TASKS TO PERFORM =>
[A] In the commentary on Tom Friedman's writing, condense the paragraph beginning "Given the crises that the world is facing today" into a shorter version that keeps its main facts.
[B] Write what comes next in the commentary on Tom Friedman's writing, picking up after its final line.

SELECTED PASSAGE =>
Nolan nails this one: “Did you see that? The rarely-spotted-in-the-wild Triple Nonsensical Metaphor Transition? Tea Party to Tea Kettle to Letting Off Steam to Steam Without an Engine, all in the space of three sentences. But will this Steamless Engine become an Engine of our Economy leading to Economy of Motion which will send America In Motion like a Wide Receiver to Receive the Message that It Ain't All About Messaging, It's About the Brass Tacks?”

And that’s without even mentioning the split infinitive in the very poorly written second sentence. The italics are mine. The sentence also includes a mixed metaphor: cutting indiscriminately while letting off steam.

I doubt that too many political consultants could get away with such hack work. How does it happened that someone who is held in high esteem can write so badly and think so poorly?

Given the crises that the world is facing today, it seems slightly petty to belabor the appalling writing of Tom Friedman. And yet, in time of trouble, we do not just seek out political leadership. We all seek out intellectual leadership. We seek out people who can help us to understand the issues and to formulate our opinion.

If a significant number of serious Americans is looking to Tom Friedman for intellectual leadership—he is clearly trying to provide it—we are in a lot more trouble than we think.

4 comments:

  1. If people are looking to him for intellectual leadership, they aren't serious people.

    Serious people would realize that they can actually fell their brain cells dying when they read some of his more esoteric writings.

    ReplyDelete
  2. I see TF editorials posted on Facebook by college-aged people regularly. The two most recent I can recall were his pieces arguing (and I'm paraphrasing):
    "Rick Perry is stupid because he doesn't believe in global warming, even when Texas is on fire!"

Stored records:
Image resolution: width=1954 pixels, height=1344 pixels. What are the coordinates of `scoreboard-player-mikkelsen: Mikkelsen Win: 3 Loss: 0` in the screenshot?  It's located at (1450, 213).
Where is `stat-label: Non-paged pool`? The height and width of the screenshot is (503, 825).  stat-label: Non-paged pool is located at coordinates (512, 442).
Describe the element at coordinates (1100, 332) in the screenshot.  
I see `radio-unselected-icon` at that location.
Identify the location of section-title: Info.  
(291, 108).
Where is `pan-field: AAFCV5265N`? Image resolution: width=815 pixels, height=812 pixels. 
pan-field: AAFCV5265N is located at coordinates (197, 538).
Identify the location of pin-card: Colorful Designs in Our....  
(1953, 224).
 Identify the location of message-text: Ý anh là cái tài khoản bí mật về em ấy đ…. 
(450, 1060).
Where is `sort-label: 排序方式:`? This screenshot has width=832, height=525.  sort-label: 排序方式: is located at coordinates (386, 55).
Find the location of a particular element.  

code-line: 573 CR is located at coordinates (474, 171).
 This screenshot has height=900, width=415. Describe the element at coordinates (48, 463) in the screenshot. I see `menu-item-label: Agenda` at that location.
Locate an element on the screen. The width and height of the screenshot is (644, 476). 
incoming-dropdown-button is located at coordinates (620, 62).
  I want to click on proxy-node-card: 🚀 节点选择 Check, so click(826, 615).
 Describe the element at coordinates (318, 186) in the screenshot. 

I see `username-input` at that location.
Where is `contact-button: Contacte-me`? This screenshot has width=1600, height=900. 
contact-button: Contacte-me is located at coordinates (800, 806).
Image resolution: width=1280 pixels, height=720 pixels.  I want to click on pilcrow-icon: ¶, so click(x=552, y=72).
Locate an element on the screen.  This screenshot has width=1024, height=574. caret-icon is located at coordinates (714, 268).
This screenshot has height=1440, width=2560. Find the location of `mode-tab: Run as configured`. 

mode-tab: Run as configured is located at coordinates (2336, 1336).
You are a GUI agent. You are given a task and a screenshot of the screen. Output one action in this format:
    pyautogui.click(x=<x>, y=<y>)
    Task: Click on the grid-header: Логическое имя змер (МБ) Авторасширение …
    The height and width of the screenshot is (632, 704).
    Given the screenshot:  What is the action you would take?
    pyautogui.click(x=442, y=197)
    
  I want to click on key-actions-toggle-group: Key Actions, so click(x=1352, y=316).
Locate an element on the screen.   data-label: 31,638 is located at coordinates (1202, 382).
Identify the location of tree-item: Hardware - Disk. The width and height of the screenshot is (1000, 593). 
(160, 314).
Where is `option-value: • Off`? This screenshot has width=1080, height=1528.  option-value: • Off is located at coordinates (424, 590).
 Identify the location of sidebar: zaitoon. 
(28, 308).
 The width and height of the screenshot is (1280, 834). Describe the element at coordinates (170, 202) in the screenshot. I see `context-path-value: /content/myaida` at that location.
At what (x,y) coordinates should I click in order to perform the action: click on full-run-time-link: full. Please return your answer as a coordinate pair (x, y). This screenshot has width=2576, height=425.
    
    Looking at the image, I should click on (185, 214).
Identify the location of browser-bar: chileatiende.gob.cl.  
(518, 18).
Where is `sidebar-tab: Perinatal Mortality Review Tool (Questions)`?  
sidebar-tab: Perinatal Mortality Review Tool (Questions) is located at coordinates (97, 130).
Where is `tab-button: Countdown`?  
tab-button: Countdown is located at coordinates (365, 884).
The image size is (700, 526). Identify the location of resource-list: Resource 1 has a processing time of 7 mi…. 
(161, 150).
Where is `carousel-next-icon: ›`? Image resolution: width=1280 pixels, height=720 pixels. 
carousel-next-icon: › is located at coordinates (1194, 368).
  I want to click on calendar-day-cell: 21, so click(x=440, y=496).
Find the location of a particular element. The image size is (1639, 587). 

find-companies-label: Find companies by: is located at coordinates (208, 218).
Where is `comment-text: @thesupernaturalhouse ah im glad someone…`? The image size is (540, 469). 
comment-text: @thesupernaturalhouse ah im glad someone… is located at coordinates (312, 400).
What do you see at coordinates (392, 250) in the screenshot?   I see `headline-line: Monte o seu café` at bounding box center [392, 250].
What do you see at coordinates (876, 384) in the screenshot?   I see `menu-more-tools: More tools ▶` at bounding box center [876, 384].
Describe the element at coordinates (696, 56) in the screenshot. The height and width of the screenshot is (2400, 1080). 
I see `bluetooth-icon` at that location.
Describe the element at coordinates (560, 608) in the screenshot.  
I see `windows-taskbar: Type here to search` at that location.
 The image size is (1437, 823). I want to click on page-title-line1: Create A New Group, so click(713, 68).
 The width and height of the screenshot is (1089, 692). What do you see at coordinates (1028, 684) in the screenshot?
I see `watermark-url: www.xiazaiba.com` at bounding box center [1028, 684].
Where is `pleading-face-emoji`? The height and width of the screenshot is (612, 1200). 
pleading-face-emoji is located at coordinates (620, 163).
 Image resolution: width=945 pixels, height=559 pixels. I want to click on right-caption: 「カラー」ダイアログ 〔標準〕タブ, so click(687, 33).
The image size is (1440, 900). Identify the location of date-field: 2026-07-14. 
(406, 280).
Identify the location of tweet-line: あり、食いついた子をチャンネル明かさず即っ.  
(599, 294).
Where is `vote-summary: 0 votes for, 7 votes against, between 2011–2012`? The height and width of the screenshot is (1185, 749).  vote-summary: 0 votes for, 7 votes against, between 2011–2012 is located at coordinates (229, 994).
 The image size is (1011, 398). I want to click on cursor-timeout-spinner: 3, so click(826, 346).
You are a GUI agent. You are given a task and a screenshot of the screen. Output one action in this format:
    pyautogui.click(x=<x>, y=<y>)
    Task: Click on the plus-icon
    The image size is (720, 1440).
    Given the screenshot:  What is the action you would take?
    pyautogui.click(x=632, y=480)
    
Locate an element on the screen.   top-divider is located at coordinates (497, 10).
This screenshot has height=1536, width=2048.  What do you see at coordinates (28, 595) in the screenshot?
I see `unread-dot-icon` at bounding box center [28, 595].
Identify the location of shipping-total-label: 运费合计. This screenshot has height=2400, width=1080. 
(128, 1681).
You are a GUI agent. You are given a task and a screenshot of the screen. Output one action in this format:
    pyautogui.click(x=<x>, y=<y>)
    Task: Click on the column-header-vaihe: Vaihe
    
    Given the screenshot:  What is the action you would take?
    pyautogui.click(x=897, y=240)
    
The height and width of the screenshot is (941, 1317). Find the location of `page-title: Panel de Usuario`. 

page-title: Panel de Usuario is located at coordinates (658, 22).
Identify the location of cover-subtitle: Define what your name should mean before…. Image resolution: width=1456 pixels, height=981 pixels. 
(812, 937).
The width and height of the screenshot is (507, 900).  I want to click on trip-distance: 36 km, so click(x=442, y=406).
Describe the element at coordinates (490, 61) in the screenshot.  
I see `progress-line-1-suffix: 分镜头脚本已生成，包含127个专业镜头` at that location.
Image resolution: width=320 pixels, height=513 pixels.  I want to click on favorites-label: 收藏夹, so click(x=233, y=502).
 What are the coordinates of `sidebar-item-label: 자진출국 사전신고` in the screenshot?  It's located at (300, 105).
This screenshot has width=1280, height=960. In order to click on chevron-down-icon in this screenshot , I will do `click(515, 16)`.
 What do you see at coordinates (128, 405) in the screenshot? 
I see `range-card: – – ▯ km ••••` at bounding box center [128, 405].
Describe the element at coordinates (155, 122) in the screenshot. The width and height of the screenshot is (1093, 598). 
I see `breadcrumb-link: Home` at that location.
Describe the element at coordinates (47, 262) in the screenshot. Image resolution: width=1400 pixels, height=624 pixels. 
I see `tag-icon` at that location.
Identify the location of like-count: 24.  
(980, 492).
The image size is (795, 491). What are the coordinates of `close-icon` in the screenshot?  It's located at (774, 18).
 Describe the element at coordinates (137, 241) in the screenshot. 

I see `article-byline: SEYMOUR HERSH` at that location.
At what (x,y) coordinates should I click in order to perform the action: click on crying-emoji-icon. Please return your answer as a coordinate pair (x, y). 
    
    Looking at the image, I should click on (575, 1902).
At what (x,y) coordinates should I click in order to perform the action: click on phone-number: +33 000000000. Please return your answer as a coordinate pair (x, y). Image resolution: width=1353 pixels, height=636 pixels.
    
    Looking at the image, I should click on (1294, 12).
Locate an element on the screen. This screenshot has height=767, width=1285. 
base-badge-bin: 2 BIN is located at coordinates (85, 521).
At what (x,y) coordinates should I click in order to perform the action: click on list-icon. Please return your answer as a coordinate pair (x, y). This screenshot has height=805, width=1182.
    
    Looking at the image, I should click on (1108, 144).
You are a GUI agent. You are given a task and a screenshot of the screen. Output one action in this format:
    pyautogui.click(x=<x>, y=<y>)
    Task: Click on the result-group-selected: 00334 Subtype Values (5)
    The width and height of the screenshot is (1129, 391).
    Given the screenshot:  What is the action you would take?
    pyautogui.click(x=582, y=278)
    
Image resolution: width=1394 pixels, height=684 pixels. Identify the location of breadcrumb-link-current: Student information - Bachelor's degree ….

RESULTS BY TASK =>
[A] Although criticizing Tom Friedman's poor writing may seem petty amid today's world crises, people in troubled times seek intellectual as well as political leadership: figures who help them understand the issues and form their opinions.

[B]
    and also, from several months ago,
    "that the green energy economy is wholly sustainable in America blah, blah, blah." (The FB user qualified his posting by stating TF's argument is "irrefutable proof" of green energy economic sustainability.)

    If issues like the energy future of this country weren't so important, I'd be more inclined to laugh it off as normal behavior for east coast liberals with generationally inherited political believes. However, I strongly doubt many of these people (TF probably included) have ever driven through the Texas windmill valleys where less than 5% of the windmills spin, they occasionally explode, they reduce grazing land, and contribute mightily to sound pollution (which many Liberals would decry in other situations. * a certain Cape Cod windmill rings a bell.

    Nor, I suspect, will they ever drive across Wyoming, and witness oil drilling progressing in harmony with grazing cattle. I literally saw two cows chewing grass next to an already-established oil-rig, and they looked perfectly fat and happy. The rigs, once the installation equipment is removed, are far more aesthetically pleasing on a landscape than a thousand identical white poles that look like giant straws with fins attached (sort of like a pinwheel art piece you'd expect a kindergartner to make in art class) protruding from the earth.

    I respect these people, they were my classmates and such and I respect their intellect enough to where I believe they can slowly be awakened. The best I can do is link to one of your articles (or one you linked) and hope that they read it with an open mind. Who knows though?...Maybe that's too much to ask though - as anyone has yet to respond.

    ReplyDelete
  3. Thanks, Nick. Maybe I'm out of touch but that's the first time that I've read that kind of comparison between wind farms and oil drilling. Great job!

    It sounds like something that you should write up and publish. Those of us who live in large cities have no direct experience of either and so rely too much on our fantasies.

    ReplyDelete
  4. You're exactly right. I held fantasies about these issues myself from being a big city dweller. One can learn a lot by driving around a country as big as ours, and, if fortunate enough like I was, listen to people who work directly in the field in the energy sector.